The world’s first 3D-printed neighborhood is set to begin construction within months. The concept is being brought to life via a collaboration between ICON, an Austin-based construction tech startup, New Story, a San Francisco-based housing nonprofit, and Fuseproject, a San Francisco-based design firm.
The initial project launched at SXSW 2018, where ICON and New Story introduced Chicon House, America’s first permitted 3D-printed home. Chicon House was printed in concrete layers in a matter of weeks using ICON’s Vulture printer. The home was also low-waste, energy-efficient, and easily customizable, created with the housing needs of the developing world in mind.
Though the model print cost approximately $10,000, ICON was quickly able to reduce printing costs to $4,000. The surprisingly warm, roomy, and inviting model home generated widespread interest and praise.
After partnering with industrial designer Yves Béhar’s Fuseproject, the team moved to bring their designs to rural, low-income Latin Americans, an unlikely but deserving audience for breaking technological innovation.
Project leaders recently unveiled their first blueprint for a fully 3D-printed community in an undisclosed Latin American location.
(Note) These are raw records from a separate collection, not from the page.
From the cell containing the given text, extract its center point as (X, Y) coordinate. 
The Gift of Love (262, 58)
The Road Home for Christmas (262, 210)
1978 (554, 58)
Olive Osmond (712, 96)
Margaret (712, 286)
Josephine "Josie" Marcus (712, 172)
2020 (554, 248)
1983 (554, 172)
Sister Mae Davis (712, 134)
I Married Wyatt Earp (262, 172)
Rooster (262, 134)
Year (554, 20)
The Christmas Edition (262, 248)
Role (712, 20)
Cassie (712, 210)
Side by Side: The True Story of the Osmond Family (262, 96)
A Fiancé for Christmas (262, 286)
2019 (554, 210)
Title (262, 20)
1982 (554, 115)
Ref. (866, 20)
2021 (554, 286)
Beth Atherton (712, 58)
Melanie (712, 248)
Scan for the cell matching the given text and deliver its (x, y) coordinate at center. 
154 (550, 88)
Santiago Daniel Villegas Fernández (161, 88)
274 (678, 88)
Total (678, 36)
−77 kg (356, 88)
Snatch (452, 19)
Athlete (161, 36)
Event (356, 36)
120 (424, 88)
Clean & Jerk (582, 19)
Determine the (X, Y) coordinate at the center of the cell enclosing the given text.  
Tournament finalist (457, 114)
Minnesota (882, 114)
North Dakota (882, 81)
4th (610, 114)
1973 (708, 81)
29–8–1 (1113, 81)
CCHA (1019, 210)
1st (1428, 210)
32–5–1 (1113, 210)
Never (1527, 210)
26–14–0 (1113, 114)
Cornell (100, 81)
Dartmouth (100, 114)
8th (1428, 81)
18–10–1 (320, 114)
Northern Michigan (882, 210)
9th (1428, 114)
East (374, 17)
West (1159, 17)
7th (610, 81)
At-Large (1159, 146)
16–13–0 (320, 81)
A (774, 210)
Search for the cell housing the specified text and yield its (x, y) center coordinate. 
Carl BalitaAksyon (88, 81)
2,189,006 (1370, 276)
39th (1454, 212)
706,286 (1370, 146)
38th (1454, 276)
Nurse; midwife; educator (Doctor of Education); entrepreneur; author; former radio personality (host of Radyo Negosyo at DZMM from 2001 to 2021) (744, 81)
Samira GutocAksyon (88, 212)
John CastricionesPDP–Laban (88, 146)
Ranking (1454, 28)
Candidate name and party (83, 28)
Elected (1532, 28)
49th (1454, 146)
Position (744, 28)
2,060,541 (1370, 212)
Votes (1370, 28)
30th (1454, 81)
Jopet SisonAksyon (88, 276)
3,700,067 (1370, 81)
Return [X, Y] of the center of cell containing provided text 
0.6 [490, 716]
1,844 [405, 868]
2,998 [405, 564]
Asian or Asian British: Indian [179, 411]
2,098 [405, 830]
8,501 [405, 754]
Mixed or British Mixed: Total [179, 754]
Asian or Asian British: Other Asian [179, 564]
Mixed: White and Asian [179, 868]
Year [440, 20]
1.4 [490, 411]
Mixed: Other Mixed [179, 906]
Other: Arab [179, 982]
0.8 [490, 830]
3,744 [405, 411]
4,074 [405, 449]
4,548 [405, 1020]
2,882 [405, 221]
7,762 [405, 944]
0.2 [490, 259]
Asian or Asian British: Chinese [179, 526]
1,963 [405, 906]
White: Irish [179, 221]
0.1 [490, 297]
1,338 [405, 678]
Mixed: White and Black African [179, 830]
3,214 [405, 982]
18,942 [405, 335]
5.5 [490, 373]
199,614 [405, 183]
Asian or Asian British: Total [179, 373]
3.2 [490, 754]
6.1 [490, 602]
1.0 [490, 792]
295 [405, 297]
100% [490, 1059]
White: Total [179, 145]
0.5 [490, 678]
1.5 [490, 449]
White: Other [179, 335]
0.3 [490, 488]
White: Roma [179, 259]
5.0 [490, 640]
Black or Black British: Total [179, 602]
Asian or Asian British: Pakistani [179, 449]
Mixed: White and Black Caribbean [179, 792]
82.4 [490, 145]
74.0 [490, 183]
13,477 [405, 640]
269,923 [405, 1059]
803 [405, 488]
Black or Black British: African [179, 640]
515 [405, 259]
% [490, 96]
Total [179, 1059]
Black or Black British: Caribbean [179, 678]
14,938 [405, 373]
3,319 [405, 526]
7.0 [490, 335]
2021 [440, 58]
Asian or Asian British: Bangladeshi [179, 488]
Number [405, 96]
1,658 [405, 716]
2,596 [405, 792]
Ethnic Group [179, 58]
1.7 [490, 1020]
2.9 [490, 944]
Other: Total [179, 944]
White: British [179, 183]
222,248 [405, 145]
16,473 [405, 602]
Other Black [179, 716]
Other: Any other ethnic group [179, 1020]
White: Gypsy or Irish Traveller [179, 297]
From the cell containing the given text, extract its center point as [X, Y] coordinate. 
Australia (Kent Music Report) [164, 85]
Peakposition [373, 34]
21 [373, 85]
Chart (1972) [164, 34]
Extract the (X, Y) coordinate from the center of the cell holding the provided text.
The neighborhood will include more than 50 homes, all of which can be printed within 24 hours using ICON’s newly released Vulcan II printing technology. The village will house families living on less than $200 per month, many of whom currently live in low-quality pre-fab housing tied to their employers.
Vulcan II has a user-friendly interface; by design, it is easily operated and largely automated. In addition, the printer can be readily transported by a single truck and uses locally sourced concrete. These attributes are crucial in ensuring the project’s long-term sustainability with local talent in remote locations. Though resources like water, electricity, and technical skills can be limited in third world countries, ICON’s printing technologies were created with these hurdles in mind.
According to New Atlas, “The design for this village was a collaborative effort, with the farmers and palm-weavers that will call it home taking an active part in the process through workshops on the ground, and the designers incorporating their habits, cultures and needs into the finished product.” Future residents can look forward to a number of customized features, including built-in counters, seating, and storage. The 600-800 square foot homes will include outdoor spaces for cooking, gardening, and raising chickens. Other aspects of the design take local rainfall and ventilation needs into account.
The cost and pacing of construction have long been obstacles in the struggle to address global housing needs. This team hopes to answer those problems, and, in the process, to “deliver the promise of a life beyond survival.”